И я уверен, что, если бы этот последний чуть дольше послушал мои вариации, он бы прикончил старушку.

 

Я переехал к миссис Мэрфи, итальянке, женщине весьма достойной.

Сразу, как только я принялся за свои вариации, ко мне в комнату вошел осунувшийся, изможденный, бледный, как мертвец, старик и уставился па меня, сияя улыбкой невыразимого счастья. Затем он положил мне руку на голову, устремил в потолок благочестивый взор и с искренней набожностью произнес дрожащим от избытка чувств голосом:

 

«Господь да благословит тебя, сынок! Да благословит тебя господь, ибо то, что ты сделал для меня, превыше всех благодарностей.
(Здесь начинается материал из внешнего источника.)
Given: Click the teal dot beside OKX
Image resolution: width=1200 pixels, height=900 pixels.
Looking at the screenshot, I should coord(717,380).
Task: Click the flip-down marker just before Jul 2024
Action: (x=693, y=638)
Много лет я страдал от неизлечимой болезни, и, зная, что приговор мой подписан, что я должен умереть, я изо всех сил старался примириться со своей злосчастной судьбой, но тщетно — жажда жизни была слишком сильна по мне. Да пребудет с тобой благословение небес, благодетель мой! С
тех пор как я услышал твою игру и эти вариации, я не томлюсь более жаждой жизни, я хочу умереть, точнее сказать — я тороплюсь умереть».

 

Тут старик упал мне на шею и затопил меня счастливыми слезами. Я был удивлен этим происшествием, но не мог удержаться от некоторого чувства гордости за дело рук своих. Не мог я удержаться и от того, чтобы не послать вдогонку старику прощального привета в виде особенно душераздирающих вариаций.

Он скрючился пополам, как большой складной нож, и в следующий раз расстался со своим ложем страданий уже навсегда — в металлическом гробу.

 

В конце концов моя страсть к аккордеону изжила себя, испарилась, и я был очень рад, когда почувствовал, что свободен от ее нездорового влияния. Пока эта зараза сидела во мне, я был неким живым передвижным бедствием; куда бы я ни пошел, несчастья и запустение следовали за мной по пятам.

 

Я разрушал семейные очаги, я изгонял веселье, я превращал грусть в отчаяние, я торопил недужных к преждевременному концу и даже, боюсь, нарушал покой мертвецов в могилах. Я причинил неисчислимый вред, неописуемые страдания окружающим своей жуткой музыкой, но во искупление всего этого я сделал и одно доброе дело, внушив тому усталому старцу желание переселиться в свой последний приют.

 

Однако я извлек и некоторую пользу из этого аккордеона, потому что, пока я упражнялся на нем, я ни разу не платил за квартиру, — хозяевам всегда было достаточно того, что я съеду до истечения месяца.

 

Так вот, все это я написал, имея в виду две цели:

во-первых, примирить людей с несчастными горемыками, которые чувствуют в себе музыкальный талант и еженощно сводят с ума своих соседей, пытаясь вынянчить и развить его;

во-вторых, я хотел подготовиться должным образом к рассказу О Маленьком Джордже Вашингтоне, Который Не Умел Лгать, и о Яблоне — или там Вишне, — не помню точно, хотя мне только вчера рассказали этот замечательный случай.

 

Однако, пока я писал столь длинное и всесторонне разработанное вступление, я позабыл суть этого рассказа; но уверяю вас, он очень трогательный.